Indeed, because our conception of status is now so in flux, blurring with changing ideas of cool or with changing ideas of social standing, we’re deep into unspoken psychological gamesmanship, and of what Mintiens calls “the watch as avatar”. For some, signalling status merges with signalling virtue: your watch is made of gold, the mining of which can have profoundly negative environmental impact, mine is a Panerai made of mostly recycled materials. For others, signalling is to signal understatement or “good” taste: your watch is loud, mine is IWC-style minimalistic.
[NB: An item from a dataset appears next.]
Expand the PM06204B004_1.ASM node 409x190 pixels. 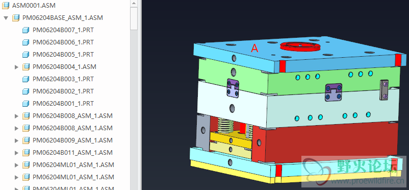17,67
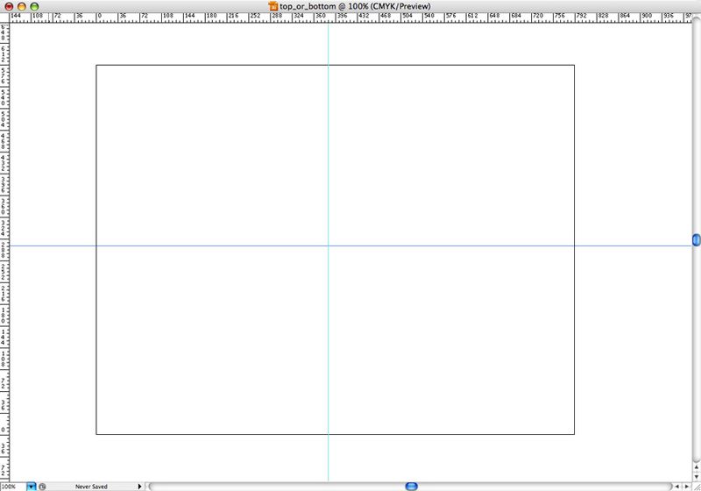Click the vertical ruler on the left edge
Viewport: 701px width, 491px height.
(x=4, y=263)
And for some signalling status sends the wrong signal altogether: online journal Premier Christianity has debated whether it’s morally dubious for preachers to wear expensive watches.
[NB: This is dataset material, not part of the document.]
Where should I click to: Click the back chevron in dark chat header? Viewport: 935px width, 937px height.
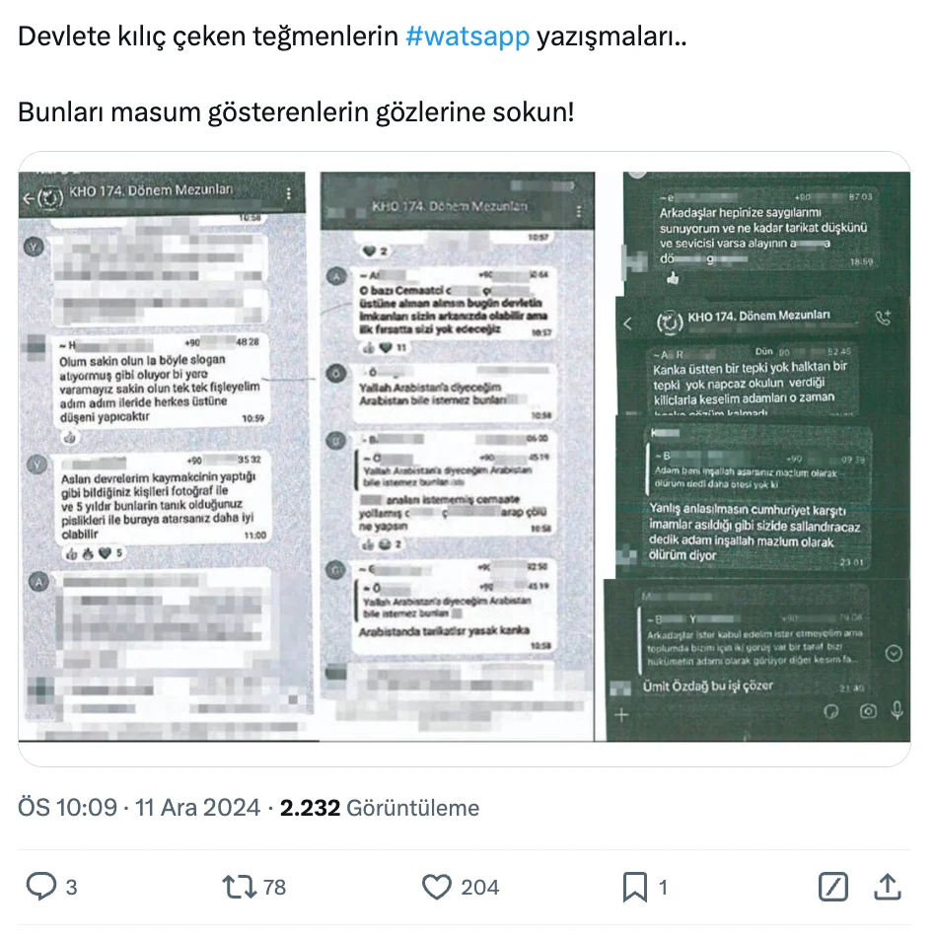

As Mr Paco Underhill, environmental psychologist and author of Why We Buy, notes, “post-Covid conspicuous consumption is, for some, just bad manners, and people are starting to trade in the fancy for the anonymous”. Perhaps the status competition now is to be seen to live more simply, not more expensively, more as an individual. “For some divergence from consumerism is the status signal: the mentality of ‘I could wear a Patek, but I choose to wear a Swatch’,” says Dr Bellezza.
But then maybe that’s the particular privilege of those whose status is so high, they don’t need to signal it; so they wear a simple Shinola, like Mr David Solomon, the CEO of Goldman Sachs, or – like JP Morgan chairman Mr Jamie Dimon – they don’t wear a watch at all.
“That’s the interesting question to me: if status signalling is not the simple choice of wearing the traditional big gold watch anymore, what do you choose? It’s a constantly changing dynamic now,” Dr Bellezza adds. “But it’s clear that we’ve been concerned about status signalling from the time we could accumulate anything, and that it will be with us forever.”